» **WHAT THE TASK REQUIRES**: Take the data from its first line. Print each line exactly until the line containing "The width and height of the screenshot is (566, 306)." has been printed too.

» **Saved entries**:
---

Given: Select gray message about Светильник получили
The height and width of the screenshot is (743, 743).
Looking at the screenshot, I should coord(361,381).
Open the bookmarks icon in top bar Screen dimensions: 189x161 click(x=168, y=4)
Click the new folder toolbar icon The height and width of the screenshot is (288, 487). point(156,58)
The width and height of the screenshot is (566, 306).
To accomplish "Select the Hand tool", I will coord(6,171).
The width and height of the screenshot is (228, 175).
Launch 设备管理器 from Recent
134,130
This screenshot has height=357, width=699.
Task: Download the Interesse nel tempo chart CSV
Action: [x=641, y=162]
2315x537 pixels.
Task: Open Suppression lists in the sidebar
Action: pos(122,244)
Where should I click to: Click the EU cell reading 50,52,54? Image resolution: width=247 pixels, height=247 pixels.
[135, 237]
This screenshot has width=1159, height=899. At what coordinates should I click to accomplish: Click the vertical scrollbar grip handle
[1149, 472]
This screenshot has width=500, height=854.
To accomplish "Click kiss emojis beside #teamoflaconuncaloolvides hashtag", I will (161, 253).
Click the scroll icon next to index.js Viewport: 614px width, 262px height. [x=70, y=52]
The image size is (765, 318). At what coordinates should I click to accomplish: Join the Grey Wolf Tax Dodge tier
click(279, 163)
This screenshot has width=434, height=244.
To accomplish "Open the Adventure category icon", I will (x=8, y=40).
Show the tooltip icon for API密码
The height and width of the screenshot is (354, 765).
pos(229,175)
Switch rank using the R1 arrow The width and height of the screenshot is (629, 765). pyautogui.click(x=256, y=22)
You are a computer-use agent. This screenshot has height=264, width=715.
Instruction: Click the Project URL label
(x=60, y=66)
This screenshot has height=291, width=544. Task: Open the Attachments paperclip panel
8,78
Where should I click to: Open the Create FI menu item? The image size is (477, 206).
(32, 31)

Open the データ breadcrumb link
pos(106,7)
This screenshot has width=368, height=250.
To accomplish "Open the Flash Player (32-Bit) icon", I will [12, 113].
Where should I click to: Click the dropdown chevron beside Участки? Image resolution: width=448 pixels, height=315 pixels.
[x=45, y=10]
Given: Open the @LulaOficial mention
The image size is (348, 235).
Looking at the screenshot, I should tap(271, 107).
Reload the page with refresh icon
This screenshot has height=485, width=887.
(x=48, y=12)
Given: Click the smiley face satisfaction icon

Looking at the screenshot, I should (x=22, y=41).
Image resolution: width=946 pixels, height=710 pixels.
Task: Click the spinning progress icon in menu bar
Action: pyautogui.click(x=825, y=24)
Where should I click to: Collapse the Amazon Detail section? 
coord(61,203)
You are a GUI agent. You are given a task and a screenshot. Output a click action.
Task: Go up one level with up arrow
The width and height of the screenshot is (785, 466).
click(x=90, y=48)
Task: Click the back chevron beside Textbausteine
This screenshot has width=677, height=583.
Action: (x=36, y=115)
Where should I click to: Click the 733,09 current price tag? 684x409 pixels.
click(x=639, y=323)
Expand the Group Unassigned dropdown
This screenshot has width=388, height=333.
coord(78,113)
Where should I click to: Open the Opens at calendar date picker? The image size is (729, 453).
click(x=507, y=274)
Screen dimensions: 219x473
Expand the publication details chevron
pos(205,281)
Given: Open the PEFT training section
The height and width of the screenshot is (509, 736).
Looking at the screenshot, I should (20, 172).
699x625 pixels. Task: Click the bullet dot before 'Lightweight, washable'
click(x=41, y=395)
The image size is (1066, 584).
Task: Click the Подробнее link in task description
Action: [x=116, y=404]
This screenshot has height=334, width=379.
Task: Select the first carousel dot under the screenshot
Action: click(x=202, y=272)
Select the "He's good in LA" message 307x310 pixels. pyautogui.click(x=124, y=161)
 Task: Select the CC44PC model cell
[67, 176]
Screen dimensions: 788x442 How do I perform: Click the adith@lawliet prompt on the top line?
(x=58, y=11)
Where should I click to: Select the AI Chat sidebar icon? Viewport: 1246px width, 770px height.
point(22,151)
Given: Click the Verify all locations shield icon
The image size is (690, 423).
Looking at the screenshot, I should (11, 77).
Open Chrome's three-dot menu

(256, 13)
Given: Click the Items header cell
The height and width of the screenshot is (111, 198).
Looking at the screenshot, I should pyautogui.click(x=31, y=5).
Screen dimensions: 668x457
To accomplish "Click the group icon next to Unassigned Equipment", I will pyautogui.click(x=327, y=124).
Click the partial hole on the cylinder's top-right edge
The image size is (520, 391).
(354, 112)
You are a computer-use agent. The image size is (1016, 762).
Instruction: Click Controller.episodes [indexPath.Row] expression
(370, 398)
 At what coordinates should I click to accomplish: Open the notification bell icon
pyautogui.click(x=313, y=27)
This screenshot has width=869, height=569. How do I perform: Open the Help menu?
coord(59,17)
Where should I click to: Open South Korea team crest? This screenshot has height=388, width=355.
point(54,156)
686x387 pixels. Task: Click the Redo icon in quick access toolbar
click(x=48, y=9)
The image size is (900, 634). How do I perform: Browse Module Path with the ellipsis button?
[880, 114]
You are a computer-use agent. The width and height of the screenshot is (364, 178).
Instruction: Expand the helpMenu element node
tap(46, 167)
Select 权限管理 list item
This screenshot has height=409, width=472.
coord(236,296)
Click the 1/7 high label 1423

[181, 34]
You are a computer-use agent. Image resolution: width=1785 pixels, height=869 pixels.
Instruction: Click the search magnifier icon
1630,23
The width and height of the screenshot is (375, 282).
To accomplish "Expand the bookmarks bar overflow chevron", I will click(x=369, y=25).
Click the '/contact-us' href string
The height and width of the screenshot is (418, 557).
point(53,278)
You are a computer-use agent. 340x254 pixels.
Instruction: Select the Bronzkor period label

---

» **RESPONSE**:
Given: Select gray message about Светильник получили
The height and width of the screenshot is (743, 743).
Looking at the screenshot, I should coord(361,381).
Open the bookmarks icon in top bar Screen dimensions: 189x161 click(x=168, y=4)
Click the new folder toolbar icon The height and width of the screenshot is (288, 487). point(156,58)
The width and height of the screenshot is (566, 306).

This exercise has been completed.